Ibarra diseñará la puerta del coro. Por primera vez vemos la influencia de Sebastiano Serlio en las piedras labradas por Pedro de Marquina. La portada plateresca de la antigua sacristía (que da paso a un museíllo) se debe a Alonso de Torralba, con reminiscencias salmantinas y que recuerda a la Ventana de las Reliquias de la Catedral de Coria. En ella se enterró el conquistador Francisco de Godoy. La puerta apuntada que abre la Contemporánea capilla del Sagrario era una portada al exterior, abierta a una calle hoy desaparecida.

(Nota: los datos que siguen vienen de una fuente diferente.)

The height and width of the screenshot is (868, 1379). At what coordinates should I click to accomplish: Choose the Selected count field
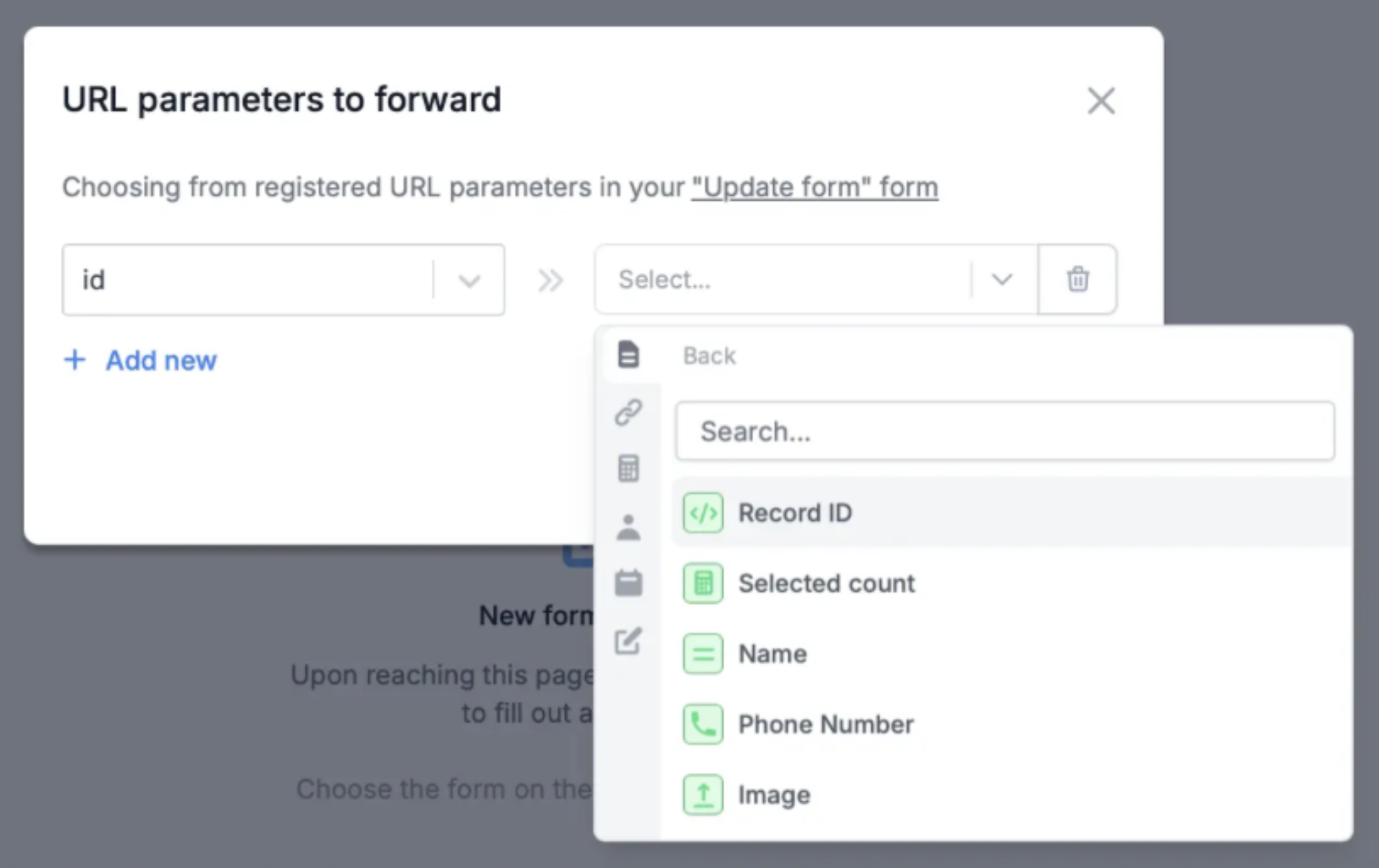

Como vemos, los edificios están vivos y se siguen renovando a lo largo de los siglos, dando cada época su impronta.

Sobriedad interior

En el interior todo es sobrio, incluidos los retablos estofados de San Lorenzo y San Cayetano (cuyas imágenes titulares fueron trasladadas), nada turba la solemnidad de las capillas y los altivos enterramientos, algunos, especialmente hermosos: sinuosidad en el del Doctor Ribera, austeros los de los Porcallo, deliciosamente labrado el de los Becerra, solemne y frío el de los Golfines, primor en el cincel del de los Espaderos. Un día, estas capillas se vieron repletas de colgaduras y estandartes.

Blasones. Donde quiera que se pose la mirada únicamente hay blasones. Desde uno --antiquísimo y situado en el pavimento-- con armas de Mogollón, hasta los sepulcros de los últimos obispos. Testigos silentes y soberbios, máscaras que intentan camuflar la putrefacción con la que la muerte a todos iguala. Pero no hay nada más clasista que una tumba. La puesta en escena de la muerte en Cáceres no deja indiferente a nadie: vanidad de vanidades, orgullo fúnebre donde sólo debería haber humildad.